__WHAT NEEDS TO BE DONE__
Copy the following rows verbatim, starting at the line that contains "Click the 2024 data point marker" and ending at the line that contains "tap(297, 298)".

__INFORMATION PROVIDED__
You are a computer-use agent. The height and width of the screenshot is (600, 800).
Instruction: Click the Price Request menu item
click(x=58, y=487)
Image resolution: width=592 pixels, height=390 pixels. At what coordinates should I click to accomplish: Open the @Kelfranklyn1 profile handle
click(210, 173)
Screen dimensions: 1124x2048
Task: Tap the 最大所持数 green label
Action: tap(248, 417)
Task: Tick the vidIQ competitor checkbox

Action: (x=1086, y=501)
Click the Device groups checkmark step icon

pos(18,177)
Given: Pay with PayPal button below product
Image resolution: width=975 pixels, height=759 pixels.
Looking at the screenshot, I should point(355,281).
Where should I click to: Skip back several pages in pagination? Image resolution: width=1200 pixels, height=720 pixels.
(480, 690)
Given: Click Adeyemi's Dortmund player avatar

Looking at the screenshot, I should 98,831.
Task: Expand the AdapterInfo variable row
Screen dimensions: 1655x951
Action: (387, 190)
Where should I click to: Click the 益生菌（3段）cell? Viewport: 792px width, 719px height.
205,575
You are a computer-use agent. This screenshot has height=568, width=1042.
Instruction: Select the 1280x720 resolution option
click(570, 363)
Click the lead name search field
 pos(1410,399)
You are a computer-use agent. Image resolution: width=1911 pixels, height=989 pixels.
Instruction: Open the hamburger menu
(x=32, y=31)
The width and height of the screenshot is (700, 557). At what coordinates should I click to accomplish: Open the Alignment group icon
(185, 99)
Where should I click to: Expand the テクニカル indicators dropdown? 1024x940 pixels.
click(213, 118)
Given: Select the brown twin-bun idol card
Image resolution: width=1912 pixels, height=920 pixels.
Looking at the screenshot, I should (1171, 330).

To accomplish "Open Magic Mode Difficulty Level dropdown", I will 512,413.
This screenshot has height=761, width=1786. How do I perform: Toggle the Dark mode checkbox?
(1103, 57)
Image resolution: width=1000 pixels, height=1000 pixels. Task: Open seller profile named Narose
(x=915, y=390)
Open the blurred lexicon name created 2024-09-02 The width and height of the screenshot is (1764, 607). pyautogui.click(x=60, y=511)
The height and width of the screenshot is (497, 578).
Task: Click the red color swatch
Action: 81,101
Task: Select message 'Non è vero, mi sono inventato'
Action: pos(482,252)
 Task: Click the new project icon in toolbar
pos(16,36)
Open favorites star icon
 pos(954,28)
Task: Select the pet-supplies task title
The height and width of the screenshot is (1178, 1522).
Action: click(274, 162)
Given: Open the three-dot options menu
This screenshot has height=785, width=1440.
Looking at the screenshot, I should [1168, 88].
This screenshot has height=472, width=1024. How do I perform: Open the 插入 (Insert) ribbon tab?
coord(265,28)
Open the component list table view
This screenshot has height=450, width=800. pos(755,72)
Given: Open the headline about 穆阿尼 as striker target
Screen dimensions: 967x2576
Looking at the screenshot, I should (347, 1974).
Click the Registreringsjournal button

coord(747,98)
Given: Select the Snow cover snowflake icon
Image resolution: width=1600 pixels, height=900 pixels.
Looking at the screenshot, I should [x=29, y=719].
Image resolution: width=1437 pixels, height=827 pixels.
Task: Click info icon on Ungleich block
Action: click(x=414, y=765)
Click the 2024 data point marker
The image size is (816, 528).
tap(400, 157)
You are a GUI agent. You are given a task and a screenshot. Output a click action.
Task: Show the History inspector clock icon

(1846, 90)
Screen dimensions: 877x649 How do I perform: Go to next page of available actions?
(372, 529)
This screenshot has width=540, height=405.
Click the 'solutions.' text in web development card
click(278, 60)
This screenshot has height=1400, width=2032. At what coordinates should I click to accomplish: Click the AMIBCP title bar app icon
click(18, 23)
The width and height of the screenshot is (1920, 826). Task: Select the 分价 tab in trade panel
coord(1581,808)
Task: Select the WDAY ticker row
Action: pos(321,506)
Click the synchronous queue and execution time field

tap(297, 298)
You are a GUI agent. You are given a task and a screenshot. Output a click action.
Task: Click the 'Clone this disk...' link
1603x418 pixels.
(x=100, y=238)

__WORKED SOLUTION__
Click the 2024 data point marker
The image size is (816, 528).
tap(400, 157)
You are a GUI agent. You are given a task and a screenshot. Output a click action.
Task: Show the History inspector clock icon

(1846, 90)
Screen dimensions: 877x649 How do I perform: Go to next page of available actions?
(372, 529)
This screenshot has width=540, height=405.
Click the 'solutions.' text in web development card
click(278, 60)
This screenshot has height=1400, width=2032. At what coordinates should I click to accomplish: Click the AMIBCP title bar app icon
click(18, 23)
The width and height of the screenshot is (1920, 826). Task: Select the 分价 tab in trade panel
coord(1581,808)
Task: Select the WDAY ticker row
Action: pos(321,506)
Click the synchronous queue and execution time field

tap(297, 298)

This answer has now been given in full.